🤖 AI Summary
This study addresses the vulnerability of AI-generated natural language explanations to malicious manipulation, which can induce excessive user trust in erroneous model outputs and thereby compromise the safety of human-AI collaborative decision-making. For the first time, the work conceptualizes AI explanations as a cognitive adversarial channel and introduces “Adversarial Explanation Attacks” (AEAs)—a framework that systematically manipulates four dimensions of explanations: reasoning patterns, evidence types, communication styles, and presentation formats. Through a controlled experiment with 205 participants, the research demonstrates that AEAs can elevate trust in incorrect outputs to levels nearly matching those for correct outputs, particularly in high-difficulty, fact-driven tasks. The effect is especially pronounced among younger individuals, those with lower education levels, or users exhibiting high baseline trust in AI. The study further proposes a “trust calibration gap” metric to quantify this risk, revealing how explanatory content can be weaponized to manipulate human judgment.
📝 Abstract
Most adversarial threats in artificial intelligence target the computational behavior of models rather than the humans who rely on them. Yet modern AI systems increasingly operate within human decision loops, where users interpret and act on model recommendations. Large Language Models generate fluent natural-language explanations that shape how users perceive and trust AI outputs, revealing a new attack surface at the cognitive layer: the communication channel between AI and its users. We introduce adversarial explanation attacks (AEAs), where an attacker manipulates the framing of LLM-generated explanations to modulate human trust in incorrect outputs. We formalize this behavioral threat through the trust miscalibration gap, a metric that captures the difference in human trust between correct and incorrect outputs under adversarial explanations.

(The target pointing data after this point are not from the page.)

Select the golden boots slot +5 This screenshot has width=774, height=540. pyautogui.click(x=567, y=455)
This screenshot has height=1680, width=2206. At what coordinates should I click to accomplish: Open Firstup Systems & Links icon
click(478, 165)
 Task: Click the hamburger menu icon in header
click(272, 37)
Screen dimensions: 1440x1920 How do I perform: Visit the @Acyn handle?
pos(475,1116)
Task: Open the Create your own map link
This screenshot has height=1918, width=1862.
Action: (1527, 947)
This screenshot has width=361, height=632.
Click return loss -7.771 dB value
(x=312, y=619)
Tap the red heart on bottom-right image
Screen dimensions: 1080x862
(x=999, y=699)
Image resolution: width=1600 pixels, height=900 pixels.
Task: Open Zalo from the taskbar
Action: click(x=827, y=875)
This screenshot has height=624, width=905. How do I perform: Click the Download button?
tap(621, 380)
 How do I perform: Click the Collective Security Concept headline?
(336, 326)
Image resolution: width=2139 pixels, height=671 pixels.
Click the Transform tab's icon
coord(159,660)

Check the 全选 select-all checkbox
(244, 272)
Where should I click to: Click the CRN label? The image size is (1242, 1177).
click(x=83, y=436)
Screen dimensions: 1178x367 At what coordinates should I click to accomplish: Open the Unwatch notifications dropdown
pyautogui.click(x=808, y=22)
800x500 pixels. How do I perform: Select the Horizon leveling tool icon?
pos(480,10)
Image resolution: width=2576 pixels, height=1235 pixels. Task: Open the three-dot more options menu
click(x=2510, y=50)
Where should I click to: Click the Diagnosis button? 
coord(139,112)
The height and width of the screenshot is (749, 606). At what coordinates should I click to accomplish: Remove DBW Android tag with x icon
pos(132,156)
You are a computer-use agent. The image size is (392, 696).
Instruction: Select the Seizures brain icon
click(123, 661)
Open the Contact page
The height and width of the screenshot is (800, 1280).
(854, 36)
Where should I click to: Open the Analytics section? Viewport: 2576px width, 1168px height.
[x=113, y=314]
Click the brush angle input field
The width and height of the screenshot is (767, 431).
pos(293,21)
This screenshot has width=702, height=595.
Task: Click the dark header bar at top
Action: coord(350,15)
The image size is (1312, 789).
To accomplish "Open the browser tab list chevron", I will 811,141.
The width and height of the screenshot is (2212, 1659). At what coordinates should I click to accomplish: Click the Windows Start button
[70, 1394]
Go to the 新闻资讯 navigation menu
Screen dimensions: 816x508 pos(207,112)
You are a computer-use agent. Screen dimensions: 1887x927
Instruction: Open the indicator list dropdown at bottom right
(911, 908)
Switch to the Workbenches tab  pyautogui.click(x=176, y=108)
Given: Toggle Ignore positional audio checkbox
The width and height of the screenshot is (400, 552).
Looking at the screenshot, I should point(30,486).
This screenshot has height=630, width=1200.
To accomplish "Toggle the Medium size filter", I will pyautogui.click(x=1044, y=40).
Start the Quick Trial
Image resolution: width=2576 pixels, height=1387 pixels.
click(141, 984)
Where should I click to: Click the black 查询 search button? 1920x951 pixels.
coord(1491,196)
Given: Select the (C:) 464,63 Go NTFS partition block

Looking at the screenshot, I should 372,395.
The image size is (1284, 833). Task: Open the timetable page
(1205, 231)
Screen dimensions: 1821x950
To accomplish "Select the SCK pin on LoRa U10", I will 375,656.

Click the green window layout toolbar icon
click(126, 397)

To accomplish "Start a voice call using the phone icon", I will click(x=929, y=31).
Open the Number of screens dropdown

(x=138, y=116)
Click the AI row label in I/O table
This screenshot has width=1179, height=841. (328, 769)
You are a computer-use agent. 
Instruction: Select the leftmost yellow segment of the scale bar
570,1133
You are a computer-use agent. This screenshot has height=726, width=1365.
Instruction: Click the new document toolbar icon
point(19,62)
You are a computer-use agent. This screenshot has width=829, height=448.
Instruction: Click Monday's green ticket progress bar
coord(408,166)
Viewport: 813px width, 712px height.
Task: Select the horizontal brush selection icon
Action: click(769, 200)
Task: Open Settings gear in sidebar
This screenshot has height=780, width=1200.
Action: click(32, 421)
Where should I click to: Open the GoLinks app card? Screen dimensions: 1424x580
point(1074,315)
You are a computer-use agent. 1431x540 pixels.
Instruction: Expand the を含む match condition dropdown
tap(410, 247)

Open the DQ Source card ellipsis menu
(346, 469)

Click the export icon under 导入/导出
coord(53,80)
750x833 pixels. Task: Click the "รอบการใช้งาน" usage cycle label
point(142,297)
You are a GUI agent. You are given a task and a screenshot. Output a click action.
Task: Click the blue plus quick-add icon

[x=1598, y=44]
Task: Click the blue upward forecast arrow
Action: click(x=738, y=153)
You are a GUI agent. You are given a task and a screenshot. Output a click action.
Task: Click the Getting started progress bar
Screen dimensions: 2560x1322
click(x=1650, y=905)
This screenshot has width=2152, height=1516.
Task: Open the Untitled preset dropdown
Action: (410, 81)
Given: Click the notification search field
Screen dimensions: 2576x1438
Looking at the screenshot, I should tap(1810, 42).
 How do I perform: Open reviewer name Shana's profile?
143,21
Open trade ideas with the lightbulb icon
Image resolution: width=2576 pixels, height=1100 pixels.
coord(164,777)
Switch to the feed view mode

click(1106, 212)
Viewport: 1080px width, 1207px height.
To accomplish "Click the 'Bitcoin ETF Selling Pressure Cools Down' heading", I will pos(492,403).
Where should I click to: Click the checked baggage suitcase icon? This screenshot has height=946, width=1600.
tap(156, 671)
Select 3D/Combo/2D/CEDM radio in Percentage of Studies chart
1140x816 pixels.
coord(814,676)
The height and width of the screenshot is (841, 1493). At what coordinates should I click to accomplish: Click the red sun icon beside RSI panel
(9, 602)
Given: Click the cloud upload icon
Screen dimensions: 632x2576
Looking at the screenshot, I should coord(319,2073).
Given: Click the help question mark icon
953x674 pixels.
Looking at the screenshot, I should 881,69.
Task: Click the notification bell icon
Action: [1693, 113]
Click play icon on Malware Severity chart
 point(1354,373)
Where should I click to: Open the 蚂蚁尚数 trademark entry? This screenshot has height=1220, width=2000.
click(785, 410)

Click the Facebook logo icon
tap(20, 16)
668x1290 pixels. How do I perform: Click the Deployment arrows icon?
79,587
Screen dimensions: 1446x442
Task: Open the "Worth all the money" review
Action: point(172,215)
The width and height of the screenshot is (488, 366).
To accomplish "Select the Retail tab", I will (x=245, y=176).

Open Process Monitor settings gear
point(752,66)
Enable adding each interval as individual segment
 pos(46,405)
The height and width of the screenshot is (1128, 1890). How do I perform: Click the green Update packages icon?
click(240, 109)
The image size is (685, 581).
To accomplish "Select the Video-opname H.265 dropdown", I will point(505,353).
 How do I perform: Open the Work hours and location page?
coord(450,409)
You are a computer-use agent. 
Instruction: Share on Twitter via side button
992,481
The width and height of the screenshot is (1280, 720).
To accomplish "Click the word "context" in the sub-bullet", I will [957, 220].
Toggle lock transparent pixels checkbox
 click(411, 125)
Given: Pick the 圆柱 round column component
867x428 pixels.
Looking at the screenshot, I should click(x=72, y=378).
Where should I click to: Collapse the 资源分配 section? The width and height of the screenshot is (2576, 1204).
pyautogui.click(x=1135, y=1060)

By incorporating this gap, AEAs explore the daunting threats in which persuasive explanations reinforce users'trust in incorrect predictions. To characterize this threat, we conducted a controlled experiment (n = 205), systematically varying four dimensions of explanation framing: reasoning mode, evidence type, communication style, and presentation format. Our findings show that users report nearly identical trust for adversarial and benign explanations, with adversarial explanations preserving the vast majority of benign trust despite being incorrect. The most vulnerable cases arise when AEAs closely resemble expert communication, combining authoritative evidence, neutral tone, and domain-appropriate reasoning. Vulnerability is highest on hard tasks, in fact-driven domains, and among participants who are less formally educated, younger, or highly trusting of AI. This is the first systematic security study that treats explanations as an adversarial cognitive channel and quantifies their impact on human trust in AI-assisted decision making.